Trisomy 13 (Patau syndrome) 1 in 5,000 live births
Holoprosencephaly; cleft lip or palate, or both; abnormal helices; cardiac defects; rocker-bottom feet; overlapping positioning of fingers; seizures; severe mental retardation
• Extra number 13 chromosome (total of three copies): Either trisomy form, due to nondisjunction, with less than a 1% recurrence risk; or translocation form, with recurrence risk less than that of translocation Down syndrome and dependent on other factors, including chromosomes involved.
• 44% die within the first month; 18% survive first year of life.
Trisomy 18 (Edwards syndrome) 1 in 6,000 live births
Small for gestational age (may be detected prenatally); feeble fetal activity; weak cry; prominent occiput; low-set, malformed ears; short palpebral fissures; small oral opening; overlapping positioning of fingers (fifth digit over fourth, index over third); nail hypoplasia, short hallux; cardiac defects; inguinal or umbilical hernia; cryptorchidism in males; severe mental retardation
• Extra number 18 chromosome (total of three copies): Majority due to trisomy with less than 1% recurrence risk.
• Most trisomy 18 conceptions miscarry; 90% die within first year of life.
Sex Chromosome
Klinefelter syndrome 1 in 700 males; 47, XXY abnormality in 90%; other 10% have more than two X chromosomes in addition to the Y chromosome or have mosaicism (about 20%)
Body habitus may be tall, slim, and underweight; long limbs; gynecomastia; small testes; inadequate virilization; azoospermia or low sperm count; cognitive defects; behavioral problems
• Due to nondisjunction during meiosis, except for cases of mosaicism, which are due to mitotic nondisjunction.
• No distinguishing features prenatally.
• Diagnosis may not be suspected or pursued before puberty.
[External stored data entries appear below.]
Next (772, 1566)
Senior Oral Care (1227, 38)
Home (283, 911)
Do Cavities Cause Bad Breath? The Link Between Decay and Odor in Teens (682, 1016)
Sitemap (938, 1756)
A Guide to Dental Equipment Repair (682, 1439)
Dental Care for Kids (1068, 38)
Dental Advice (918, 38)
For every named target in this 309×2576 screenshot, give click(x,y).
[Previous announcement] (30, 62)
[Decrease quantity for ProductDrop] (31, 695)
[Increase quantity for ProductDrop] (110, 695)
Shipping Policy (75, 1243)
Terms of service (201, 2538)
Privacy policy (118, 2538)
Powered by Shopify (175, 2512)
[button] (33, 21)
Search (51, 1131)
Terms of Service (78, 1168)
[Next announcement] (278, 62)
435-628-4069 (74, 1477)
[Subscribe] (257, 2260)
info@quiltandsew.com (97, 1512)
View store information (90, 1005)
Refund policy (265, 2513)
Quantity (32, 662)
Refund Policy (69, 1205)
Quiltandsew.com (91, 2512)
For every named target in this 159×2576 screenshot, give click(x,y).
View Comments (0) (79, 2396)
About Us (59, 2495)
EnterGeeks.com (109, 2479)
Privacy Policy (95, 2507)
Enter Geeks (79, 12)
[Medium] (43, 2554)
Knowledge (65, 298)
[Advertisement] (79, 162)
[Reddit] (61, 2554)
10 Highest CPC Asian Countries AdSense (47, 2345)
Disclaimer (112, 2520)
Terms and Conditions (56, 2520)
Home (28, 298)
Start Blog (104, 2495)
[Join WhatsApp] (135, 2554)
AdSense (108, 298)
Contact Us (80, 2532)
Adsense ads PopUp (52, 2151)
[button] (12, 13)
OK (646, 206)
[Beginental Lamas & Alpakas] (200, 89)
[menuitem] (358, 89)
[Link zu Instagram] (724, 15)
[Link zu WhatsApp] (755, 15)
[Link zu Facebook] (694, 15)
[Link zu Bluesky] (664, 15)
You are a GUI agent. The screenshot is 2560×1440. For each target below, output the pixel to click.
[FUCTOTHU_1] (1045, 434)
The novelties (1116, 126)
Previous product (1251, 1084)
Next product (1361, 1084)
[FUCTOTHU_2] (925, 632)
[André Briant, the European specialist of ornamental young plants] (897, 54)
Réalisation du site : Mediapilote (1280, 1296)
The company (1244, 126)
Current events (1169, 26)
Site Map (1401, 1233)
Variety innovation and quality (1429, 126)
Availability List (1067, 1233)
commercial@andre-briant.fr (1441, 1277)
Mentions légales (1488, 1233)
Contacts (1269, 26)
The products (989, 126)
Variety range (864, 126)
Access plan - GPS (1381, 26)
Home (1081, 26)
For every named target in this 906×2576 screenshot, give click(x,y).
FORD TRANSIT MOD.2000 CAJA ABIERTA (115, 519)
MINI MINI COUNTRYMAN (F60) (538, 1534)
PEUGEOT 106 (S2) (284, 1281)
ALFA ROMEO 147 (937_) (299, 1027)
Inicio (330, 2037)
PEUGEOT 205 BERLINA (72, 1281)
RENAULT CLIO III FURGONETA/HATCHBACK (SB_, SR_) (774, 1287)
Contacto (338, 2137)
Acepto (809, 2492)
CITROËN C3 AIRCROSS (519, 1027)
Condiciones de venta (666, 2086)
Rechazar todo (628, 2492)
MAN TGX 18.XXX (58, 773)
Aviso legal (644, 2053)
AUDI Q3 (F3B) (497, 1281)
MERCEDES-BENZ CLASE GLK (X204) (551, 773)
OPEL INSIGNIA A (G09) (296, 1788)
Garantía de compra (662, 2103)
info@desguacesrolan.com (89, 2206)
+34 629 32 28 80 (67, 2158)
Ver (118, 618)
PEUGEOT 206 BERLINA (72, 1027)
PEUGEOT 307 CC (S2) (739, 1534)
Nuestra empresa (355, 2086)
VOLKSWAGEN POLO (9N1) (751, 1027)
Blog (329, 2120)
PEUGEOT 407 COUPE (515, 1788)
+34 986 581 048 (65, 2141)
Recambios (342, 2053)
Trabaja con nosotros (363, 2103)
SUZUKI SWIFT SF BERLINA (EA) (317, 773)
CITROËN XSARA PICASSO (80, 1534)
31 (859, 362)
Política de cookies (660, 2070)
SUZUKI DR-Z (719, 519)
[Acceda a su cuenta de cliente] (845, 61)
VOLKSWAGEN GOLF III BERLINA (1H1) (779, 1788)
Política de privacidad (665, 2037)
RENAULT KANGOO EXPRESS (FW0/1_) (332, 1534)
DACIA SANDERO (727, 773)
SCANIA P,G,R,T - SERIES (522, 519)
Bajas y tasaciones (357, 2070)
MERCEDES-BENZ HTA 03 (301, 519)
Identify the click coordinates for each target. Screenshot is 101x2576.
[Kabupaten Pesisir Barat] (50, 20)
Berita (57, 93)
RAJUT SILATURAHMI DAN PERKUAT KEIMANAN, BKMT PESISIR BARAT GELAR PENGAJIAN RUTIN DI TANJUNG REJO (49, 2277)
• Diagnosis in childhood is beneficial in planning for testosterone replacement therapy, in addition to accurate understanding of learning or behavioral problems.
• Tend to be delayed in onset of speech, have difficulty in expressive language; may be relatively immature; may have history of recurrent respiratory infections.
Turner syndrome (45, X) 1 in 2,500 female births
Webbing of neck and short stature; lymphedema of hands and feet as neonate; congenital cardiac defects (especially coarctation of the aorta); low posterior hairline; cubitus valgus; widely spaced nipples; underdeveloped breasts; immature internal genitalia (eg, streak ovaries); primary amenorrhea; learning disabilities
• About 50% due to a nondisjunctional error during meiosis (karyotype 45, X); 20% are mosaic due to nondisjunction during mitosis; 30% have two X chromosomes but one is functionally inadequate (eg, due to presence of abnormal gene); generally a sporadic occurrence.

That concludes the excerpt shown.